婚約破棄?上等です落とし前はつけますし逃がしませんよ。

桁くとん

第1話 前編




 私は今王宮の広間にいて、手にはフルートグラスを持ち、一人佇んでいる。

 手に持ったフルートグラスに入った果実酒の甘い香りに誘われ、グラスに口を付けると、爽やかな酸味と、仄かな甘み。

 飲み干さないようにゆっくりと味わう。


 今宵は王宮の賓客ひんきゃくをもてなす広間を貸し切って、この国の魔法学園の卒業記念パーティが開催されている。魔法学園は3年前に開設され、今回初めて卒業生を送り出すことになる。


 魔法学園は出来立てほやほやといってもいい。


 一応出来立てほやほやの理由だけれど。


 我が国、アレイエム王国は最大の封土を持つニールセン王家を盟主とした貴族の連合国家。封建社会から脱し切れていない。貴族領内は支配貴族が法を施行し治めており、王家の法は王家直轄領内のみで貴族領には及ばないことになっている。

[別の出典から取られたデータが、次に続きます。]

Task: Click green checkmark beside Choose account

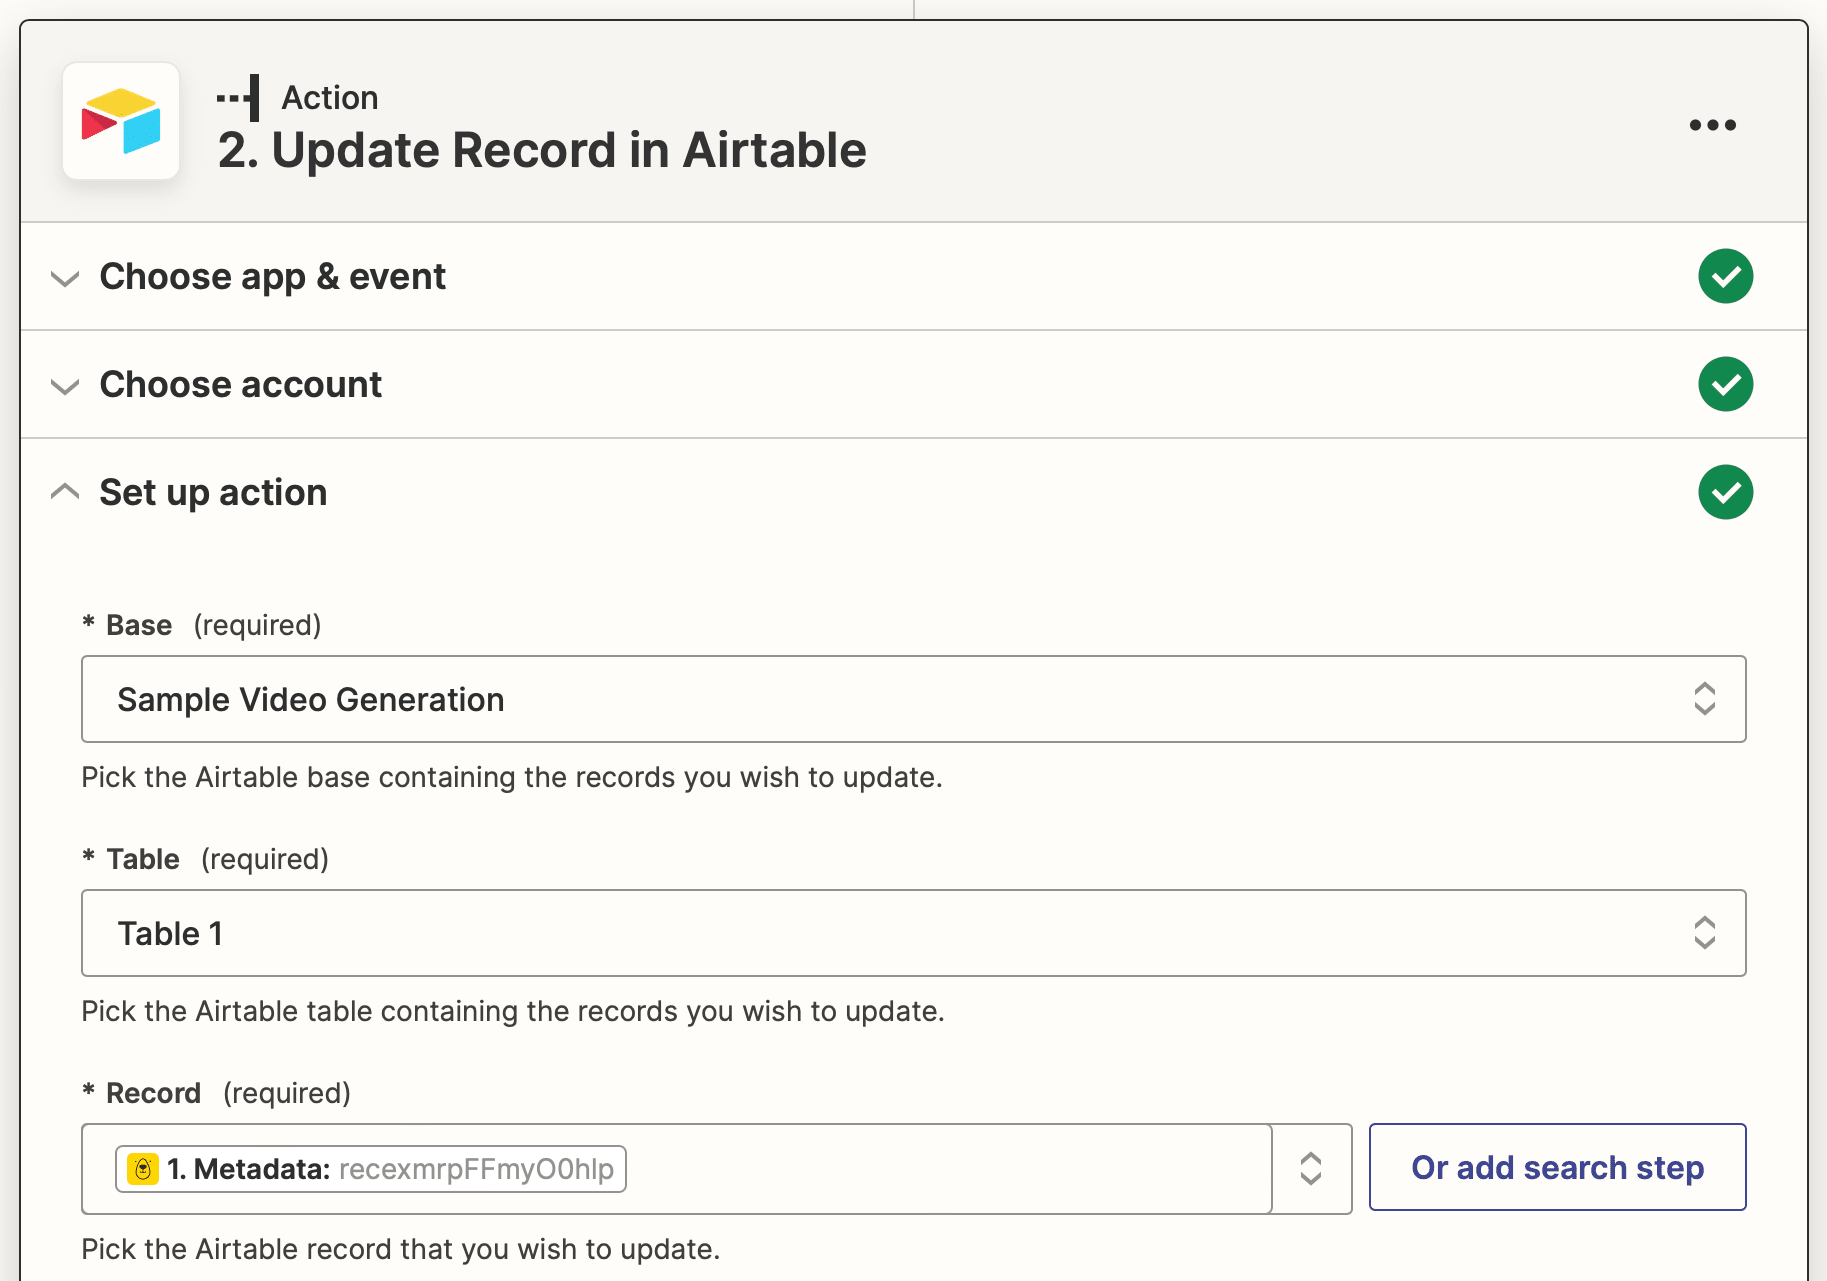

 だから、国内貴族同士でガチの領土の奪い合いとか、近隣他国のエイクロイド帝国やイグライド連合王国に唆された貴族が反乱とか、サツバツとしていたのだ。


 5年前、エイクロイド帝国国境の貴族の寝返りをきっかけにエイクロイド帝国の直接侵攻を受けた我が国は、領土の5分の1を割譲かつじょうし、賠償金まで支払わされる屈辱的な敗戦を喫した。


 この敗戦でニールセン王家の威信は低下したが、敗戦の大きな原因はアレイエム王国の旧態依然とした政治形態にあると他の貴族も理解している者は理解していた。ニールセン王家は必死に近代国家へとアレイエム王国を改革するべく様々な施策を進めている。貴族同士の争いを裁くためが主だった王国法を改定し、新たな法制度の整備や、全国民に参加資格があると謳った剣術全国大会の開催など「アレイエム王国民」という意識を全ての民に持たせるための様々な方策を打ち出している。


 魔法学園もそんな方策の一つ。国内の全ての民が平等に魔法の才能を伸ばせる場、として3年前に王都アレイエムに設立された。アレイエム王国内で入学を希望し学費を払える15歳以上の者は入学できる。


 国内全ての民に門戸を開いている、とうたわれているが、魔法を使える才能は貴族や宗教者、王国内自治都市の有力商人など富貴な身分の者が持っていることが殆どで、小作人や雇われ職人など所謂平民が魔法の才能を見せることはまずない。また、学費を工面できるものも限られている。


 だから魔法学園に入学する者も富貴な身分の子弟が殆どだ。卒業を迎える3年生50名のうち平民からの特待生を除き全て貴族の子弟となっている。


 今宵のパーティには、卒業する3年生の保護者の貴族たちも大勢出席している。来賓として最上位の貴賓席には国王ダニエル=ニールセン陛下と正妃イザベル陛下も臨席されている。


 国王夫妻は魔法学園の設立者。だけでなく今年と来年は卒業生の保護者の立場でもある。


 わざわざ王宮の広間を使って卒業パーティを開催するというのは、アレイエム王国が国家発展の方策として魔法学園を重要視しているということも当然あるが、二人の王子が魔法学園に在籍していることも大きな要因だ。


 第一王子ジョアン=ニールセン殿下は今年度の魔法学園主席卒業生だ。


 18歳のジョアン殿下の得意魔法は「土」だが、満遍まんべんなく各魔法を使いこなせる上、偏屈で知られた魔法学園の教授と意気投合し、新たな魔法の摂理を解き明かす研究に多大な貢献をしている優秀な方なのだ。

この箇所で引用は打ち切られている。